++++ Information given ++++
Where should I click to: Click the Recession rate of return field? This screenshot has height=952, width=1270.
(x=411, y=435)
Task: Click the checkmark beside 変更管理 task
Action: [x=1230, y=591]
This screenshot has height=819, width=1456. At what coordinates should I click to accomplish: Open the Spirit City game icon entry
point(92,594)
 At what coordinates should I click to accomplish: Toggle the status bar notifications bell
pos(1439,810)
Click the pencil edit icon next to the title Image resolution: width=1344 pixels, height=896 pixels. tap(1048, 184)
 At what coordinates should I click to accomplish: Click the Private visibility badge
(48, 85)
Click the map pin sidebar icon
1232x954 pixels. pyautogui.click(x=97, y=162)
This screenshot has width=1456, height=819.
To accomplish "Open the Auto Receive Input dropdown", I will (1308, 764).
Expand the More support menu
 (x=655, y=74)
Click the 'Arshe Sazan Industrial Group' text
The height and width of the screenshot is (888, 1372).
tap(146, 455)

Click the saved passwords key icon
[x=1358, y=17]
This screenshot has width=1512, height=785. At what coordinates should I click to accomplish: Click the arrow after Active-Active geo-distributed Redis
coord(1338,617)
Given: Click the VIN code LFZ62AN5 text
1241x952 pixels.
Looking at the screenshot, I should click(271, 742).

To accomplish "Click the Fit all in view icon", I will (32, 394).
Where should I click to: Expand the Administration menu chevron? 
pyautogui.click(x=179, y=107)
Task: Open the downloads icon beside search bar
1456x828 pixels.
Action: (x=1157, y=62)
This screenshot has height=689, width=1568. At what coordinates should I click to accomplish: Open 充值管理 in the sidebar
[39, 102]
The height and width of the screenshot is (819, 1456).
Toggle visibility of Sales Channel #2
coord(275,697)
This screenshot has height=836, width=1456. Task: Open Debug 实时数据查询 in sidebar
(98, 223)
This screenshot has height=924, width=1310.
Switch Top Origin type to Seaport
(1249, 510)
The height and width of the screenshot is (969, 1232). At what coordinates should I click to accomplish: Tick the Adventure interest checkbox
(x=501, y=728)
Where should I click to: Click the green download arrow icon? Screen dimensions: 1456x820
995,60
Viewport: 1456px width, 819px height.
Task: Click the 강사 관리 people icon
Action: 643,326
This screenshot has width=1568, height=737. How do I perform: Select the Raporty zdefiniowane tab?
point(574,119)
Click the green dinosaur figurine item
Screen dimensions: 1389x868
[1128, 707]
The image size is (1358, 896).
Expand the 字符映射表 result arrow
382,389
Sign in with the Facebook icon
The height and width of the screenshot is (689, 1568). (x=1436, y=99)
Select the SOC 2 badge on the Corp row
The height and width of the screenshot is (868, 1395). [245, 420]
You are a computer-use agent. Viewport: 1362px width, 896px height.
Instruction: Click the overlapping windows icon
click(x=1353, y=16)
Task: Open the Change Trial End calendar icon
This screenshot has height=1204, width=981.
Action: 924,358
++++
■ Goal of the exercise: Check each line of the records for the word "will" and extract those that contain it.

■ The completed task:
To accomplish "Open the Auto Receive Input dropdown", I will (1308, 764).
To accomplish "Click the Fit all in view icon", I will (32, 394).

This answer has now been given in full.